Mornings were the worst on Hargenrater. To go from being immobile all night while sleeping to getting up in the morning, her body was “stiff, painful and nasty. But once I got moving in the day, it was a little bit better.”

Hargenrater was a specialist in the U.S. Army from June 2006 to January 2012. Over the years she grew close with the staff at the Crawford County VA Clinic on Conneaut Lake Road, saying, “they’re like family to me.”

Even a former therapist at the Crawford VA who moved to California a few years ago reached out to see how Hargenrater was coping with the virus.

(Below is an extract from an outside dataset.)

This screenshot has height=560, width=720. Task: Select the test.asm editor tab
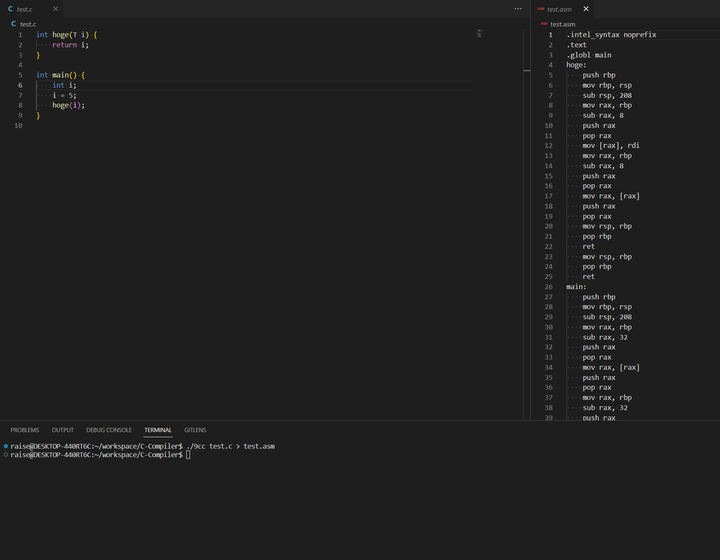[x=560, y=9]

Being a veteran meant she didn’t have to worry about any medical bills. The VA told her if her symptoms worsened and she was unable to breathe, she should go to the Emergency Room. She said she was fortunate to not have a severe case, so an ER visit wasn’t ever necessary.

For the most part, the coronavirus has hit urban areas harder than rural areas. Through noon June 26, Crawford County had 51 cases, according to health.pa.gov. That includes 39 confirmed and 12 probable cases. It’s assumed most of those people, like Hargenrater, have recovered.

Erie County is up to 572 cases, the most for one county in the northwestern corner of the state. Southeastern Philadelphia County, by comparison, has had roughly 21,000 cases.

Dozens of friends have reached out online since Hargenrater’s positive test. By scrolling through her messages, she noticed more than 50 people have offered words of encouragement.

“Maybe it’s just weird for them too because they didn’t know anybody that had it, so they were kind of interested,” she said.

The community support undoubtedly helped speed up her recovery.

“I’m always in awe of that, actually — how much our community loves the people in it,” she said. “Everybody steps up to take care of everybody else.”